Malaysia’s economy relies on palm oil, its most important agricultural commodity, but palm oil needs migrant workers from Indonesia, Bangladesh and India to do jobs locals won’t.

Though environmental activists have pushed to rein in the palm industry for years, the labor shortage there signals the disruption unfolding at companies and farms around the world that depend on migrant workers. More than 70% of the country’s plantation workers come from outside Malaysia’s borders, according to an estimate by Rabobank; the country produces about 26% of the world’s most common cooking oil.

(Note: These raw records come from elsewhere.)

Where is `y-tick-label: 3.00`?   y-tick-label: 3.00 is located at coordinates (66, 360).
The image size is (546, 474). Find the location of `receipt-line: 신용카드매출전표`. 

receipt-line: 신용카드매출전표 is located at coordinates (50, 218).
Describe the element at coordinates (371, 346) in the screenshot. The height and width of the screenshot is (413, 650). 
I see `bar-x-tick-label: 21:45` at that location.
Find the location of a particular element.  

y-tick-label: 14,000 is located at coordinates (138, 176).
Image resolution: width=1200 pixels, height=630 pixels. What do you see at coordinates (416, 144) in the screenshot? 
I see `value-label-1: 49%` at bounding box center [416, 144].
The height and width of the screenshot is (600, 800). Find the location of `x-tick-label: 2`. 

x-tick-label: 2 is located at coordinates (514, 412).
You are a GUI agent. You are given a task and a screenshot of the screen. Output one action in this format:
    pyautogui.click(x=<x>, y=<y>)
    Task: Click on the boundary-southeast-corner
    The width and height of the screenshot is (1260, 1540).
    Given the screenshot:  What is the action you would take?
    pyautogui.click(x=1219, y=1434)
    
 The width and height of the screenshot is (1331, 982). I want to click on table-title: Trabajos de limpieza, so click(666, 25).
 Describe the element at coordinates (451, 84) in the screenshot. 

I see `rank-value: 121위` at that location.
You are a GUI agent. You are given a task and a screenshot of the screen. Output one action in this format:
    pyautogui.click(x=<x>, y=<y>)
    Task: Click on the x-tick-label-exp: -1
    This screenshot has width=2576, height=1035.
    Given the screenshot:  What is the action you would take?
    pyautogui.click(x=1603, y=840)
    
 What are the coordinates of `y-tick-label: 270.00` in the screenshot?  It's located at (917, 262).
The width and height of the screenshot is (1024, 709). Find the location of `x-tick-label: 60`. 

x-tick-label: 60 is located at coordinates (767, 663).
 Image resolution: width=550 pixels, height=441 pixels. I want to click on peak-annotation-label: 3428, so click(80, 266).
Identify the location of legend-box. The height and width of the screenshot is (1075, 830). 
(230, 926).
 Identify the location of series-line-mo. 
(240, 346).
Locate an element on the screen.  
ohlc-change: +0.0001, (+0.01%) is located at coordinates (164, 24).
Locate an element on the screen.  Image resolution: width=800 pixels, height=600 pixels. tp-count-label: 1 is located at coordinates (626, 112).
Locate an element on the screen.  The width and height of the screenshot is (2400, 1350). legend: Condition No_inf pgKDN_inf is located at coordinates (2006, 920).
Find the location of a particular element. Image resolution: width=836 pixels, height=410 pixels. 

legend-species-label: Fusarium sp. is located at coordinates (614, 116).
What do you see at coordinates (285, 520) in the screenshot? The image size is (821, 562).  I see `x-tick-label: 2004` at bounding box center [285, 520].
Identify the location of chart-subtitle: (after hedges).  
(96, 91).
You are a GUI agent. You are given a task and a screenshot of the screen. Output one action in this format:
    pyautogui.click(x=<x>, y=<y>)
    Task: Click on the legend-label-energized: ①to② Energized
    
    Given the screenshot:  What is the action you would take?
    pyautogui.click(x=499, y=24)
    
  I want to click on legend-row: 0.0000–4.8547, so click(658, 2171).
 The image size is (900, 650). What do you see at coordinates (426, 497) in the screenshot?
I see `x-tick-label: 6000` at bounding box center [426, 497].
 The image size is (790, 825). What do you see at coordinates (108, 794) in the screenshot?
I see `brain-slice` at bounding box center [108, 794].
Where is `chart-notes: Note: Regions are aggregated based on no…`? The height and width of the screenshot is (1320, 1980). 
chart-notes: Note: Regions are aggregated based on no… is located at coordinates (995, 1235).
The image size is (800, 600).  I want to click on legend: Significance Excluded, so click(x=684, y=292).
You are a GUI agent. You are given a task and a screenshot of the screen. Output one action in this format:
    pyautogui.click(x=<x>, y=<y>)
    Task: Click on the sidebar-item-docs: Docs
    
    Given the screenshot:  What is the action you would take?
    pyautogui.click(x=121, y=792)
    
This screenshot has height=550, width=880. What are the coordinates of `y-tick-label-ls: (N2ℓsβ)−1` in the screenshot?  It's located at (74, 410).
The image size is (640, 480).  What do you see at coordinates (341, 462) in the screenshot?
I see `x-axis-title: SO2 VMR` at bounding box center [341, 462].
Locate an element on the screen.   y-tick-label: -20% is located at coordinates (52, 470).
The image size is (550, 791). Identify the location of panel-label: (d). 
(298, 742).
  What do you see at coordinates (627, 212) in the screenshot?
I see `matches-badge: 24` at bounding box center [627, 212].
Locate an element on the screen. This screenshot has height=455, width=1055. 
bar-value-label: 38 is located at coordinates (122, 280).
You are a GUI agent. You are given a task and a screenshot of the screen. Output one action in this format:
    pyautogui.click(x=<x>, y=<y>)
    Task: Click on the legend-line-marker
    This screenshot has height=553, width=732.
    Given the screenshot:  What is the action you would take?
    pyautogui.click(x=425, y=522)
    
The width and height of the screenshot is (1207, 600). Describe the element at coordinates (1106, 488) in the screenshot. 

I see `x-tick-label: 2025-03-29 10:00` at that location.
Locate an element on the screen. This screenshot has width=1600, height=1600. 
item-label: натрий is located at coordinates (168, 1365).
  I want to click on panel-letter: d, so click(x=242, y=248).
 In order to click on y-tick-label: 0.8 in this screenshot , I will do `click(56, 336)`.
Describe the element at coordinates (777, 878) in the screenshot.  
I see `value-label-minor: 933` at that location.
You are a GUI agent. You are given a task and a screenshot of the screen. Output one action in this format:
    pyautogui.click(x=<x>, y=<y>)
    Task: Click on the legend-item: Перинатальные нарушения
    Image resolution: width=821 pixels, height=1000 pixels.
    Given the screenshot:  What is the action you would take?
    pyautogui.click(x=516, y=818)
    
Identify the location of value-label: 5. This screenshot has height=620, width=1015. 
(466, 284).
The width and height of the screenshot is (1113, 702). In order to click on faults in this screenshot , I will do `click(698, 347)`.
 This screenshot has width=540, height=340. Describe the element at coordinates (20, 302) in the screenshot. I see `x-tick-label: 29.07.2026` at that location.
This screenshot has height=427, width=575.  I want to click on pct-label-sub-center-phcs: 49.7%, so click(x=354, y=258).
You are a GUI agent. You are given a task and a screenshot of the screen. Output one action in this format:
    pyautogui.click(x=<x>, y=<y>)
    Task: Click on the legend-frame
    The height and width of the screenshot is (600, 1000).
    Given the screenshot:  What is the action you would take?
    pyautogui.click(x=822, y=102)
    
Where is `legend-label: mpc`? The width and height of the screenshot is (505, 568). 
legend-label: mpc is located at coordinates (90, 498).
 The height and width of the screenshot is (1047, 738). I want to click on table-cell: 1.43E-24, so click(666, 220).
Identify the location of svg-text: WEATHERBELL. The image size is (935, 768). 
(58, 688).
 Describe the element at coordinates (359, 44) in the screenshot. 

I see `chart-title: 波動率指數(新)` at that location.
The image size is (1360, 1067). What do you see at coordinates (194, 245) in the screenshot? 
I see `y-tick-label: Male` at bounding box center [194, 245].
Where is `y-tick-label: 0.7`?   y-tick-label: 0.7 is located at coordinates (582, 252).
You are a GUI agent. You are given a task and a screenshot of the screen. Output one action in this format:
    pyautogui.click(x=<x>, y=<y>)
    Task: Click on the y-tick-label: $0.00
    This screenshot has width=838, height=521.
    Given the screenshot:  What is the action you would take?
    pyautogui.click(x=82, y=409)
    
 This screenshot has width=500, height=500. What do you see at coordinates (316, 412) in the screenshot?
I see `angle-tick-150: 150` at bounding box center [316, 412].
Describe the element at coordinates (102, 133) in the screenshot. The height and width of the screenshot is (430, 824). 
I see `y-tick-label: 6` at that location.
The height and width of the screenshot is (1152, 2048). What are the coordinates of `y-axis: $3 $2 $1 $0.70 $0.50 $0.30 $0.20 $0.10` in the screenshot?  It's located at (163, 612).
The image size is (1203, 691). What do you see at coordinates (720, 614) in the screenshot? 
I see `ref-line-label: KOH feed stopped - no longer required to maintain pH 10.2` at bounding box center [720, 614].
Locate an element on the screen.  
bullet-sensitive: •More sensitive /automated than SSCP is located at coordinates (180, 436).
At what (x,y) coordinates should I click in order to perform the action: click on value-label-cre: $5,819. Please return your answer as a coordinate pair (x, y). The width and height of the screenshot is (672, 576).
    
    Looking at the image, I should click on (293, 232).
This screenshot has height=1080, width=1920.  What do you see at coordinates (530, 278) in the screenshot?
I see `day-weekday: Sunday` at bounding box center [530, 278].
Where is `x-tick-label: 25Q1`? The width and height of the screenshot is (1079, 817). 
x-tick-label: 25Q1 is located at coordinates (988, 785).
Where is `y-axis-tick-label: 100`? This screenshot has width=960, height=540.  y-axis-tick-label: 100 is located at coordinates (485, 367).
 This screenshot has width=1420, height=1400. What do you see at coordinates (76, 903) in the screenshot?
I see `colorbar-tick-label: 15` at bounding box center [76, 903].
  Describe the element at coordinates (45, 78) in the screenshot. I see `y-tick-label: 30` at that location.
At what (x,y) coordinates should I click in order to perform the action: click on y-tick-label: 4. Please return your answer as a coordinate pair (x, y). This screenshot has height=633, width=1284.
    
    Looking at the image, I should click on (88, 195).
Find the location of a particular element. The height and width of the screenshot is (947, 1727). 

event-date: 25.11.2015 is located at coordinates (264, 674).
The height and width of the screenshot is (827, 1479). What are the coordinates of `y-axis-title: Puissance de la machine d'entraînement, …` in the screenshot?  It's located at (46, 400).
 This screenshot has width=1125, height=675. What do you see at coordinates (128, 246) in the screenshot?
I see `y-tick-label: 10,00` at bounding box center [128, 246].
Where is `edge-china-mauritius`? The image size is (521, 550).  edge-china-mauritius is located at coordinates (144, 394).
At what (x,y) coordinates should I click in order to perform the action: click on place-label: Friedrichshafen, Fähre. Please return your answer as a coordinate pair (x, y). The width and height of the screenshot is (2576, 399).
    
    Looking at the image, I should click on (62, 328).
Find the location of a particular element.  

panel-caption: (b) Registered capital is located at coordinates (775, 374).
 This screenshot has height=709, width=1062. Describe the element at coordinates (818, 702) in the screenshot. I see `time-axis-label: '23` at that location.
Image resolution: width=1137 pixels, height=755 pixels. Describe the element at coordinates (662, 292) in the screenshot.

”We are indeed caught between a rock and a hard place as the first priority is of course to strictly adhere to the governments directives to keep Malaysia safe and Covid-19-free,” Chief Executive Director Carl Bek-Nielsen said by email. That would mean the recruitment process to hire guest workers probably can’t resume for the rest of the year, which would"aggravate and exacerbate an already perilous situation for many plantation companies.

In better times, the farmers might have raised wages to attract more workers. Not now, with global economies in free-fall and commodities prices growing more volatile. Even with a shortage of labor and, potentially, supply, the tropical oil on course for its biggest annual drop since 2012. "It’s not as simple as stopping production to let prices go up,” said Nageeb."The moment you stop your production for two weeks, to bring it back to normal will take two months.”

Documented and undocumented Indonesian workers are the biggest contingent among Malaysia’s immigrant palm laborers. When the country imposed its nationwide lockdown, many workers on short-stay visas returned to Indonesia, said Zana Amir, program officer at Migrant Care, a Jakarta-headquartered group."They feared having no income in Malaysia, as the government conducted raids on illegal workers,” Zana said.